Des centaines de résidents des zones situées en bord de mer à Monrovia, la capitale, ont perdu ou n’ont toujours pas pu regagner leur logement, près de deux mois après le début des fortes intempéries qui ont frappé le pays, selon les travailleurs humanitaires.

La Société de la Croix-Rouge libérienne estime qu’environ 1 400 personnes ont été affectées par les inondations depuis le 20 juillet.

Les efforts se poursuivent pour venir en aide à ces victimes, qui ont trouvé refuge chez des membres de leur famille ou des amis, a dit Pappie Toe, chargé de l’aide d’urgence à la Croix-Rouge. « Nous leur distribuons des vivres, ainsi que des médicaments. Et un autre kit d’aide est donné aux familles qui se trouvent dans des conditions encore plus difficiles ».

John Sah, père de six enfants, a expliqué à IRIN qu’il n’avait toujours pas pu rentrer chez lui. « La situation est frustrante pour nous. Notre maison a été envahie par les eaux. Nous avons dû évacuer les enfants très vite [après les intempéries de juillet]. Nous nous sommes réfugiés ici jusqu’à ce que l’eau se retire. Mais c’est une situation terrible pour ma famille ».

Kokpar Wohwoh, directeur de l’unité de gestion de la santé et des catastrophes à la Croix-Rouge, a précisé que les communautés les plus affectées étaient celles vivant dans les zones côtières en périphérie de Monrovia, y compris les zones de Banjor, Popo Beach, Hotel Africa et King Gray. « Nous gardons un œil sur ces [zones] pour nous assurer qu’elles restent assez sûres pour y vivre ».

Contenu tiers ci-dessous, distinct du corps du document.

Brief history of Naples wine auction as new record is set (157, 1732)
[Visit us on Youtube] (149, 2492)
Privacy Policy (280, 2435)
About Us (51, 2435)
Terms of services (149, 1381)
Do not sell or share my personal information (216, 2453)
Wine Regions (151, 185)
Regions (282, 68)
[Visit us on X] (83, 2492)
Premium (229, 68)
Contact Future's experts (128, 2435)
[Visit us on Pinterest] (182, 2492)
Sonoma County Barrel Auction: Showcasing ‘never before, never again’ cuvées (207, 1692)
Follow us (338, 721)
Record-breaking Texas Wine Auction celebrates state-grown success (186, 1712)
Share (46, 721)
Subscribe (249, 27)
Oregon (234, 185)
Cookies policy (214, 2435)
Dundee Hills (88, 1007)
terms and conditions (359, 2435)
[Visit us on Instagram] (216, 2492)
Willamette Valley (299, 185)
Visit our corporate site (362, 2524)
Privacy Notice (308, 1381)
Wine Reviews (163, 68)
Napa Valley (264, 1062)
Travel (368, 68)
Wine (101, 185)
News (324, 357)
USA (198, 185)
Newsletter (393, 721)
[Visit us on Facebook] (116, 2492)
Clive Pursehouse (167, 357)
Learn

Les zones côtières toujours vulnérables

Des responsables du gouvernement ont estimé que ces zones étaient plus exposées aux risques d’inondations et de dégâts des eaux parce que la montée du niveau des eaux dans le golfe de Guinée, liée au changement climatique, a dangereusement rapproché l’océan des habitations situées en bord de mer.

Selon des responsables de l’Agence libérienne de protection environnementale (EPA), l’engorgement du système d’évacuation des eaux de la ville constitue une autre cause de l’intensité des inondations cette année.

Jerome Yenkan, directeur adjoint d’EPA, a expliqué à IRIN que de nouveaux chantiers de constructions illégales, directement au-dessus de ce système d’évacuation des eaux, l’avaient en partie obstrué. « Nous avons pris la décision d’agir de manière radicale avec les gens qui [obstruent] les réseaux [de drainage des eaux] », a-t-il dit.

Les inondations de cette année ont poussé le gouvernement libérien à mettre en place son premier comité de gestion des catastrophes, chargé de prévenir les inondations, et d’y répondre.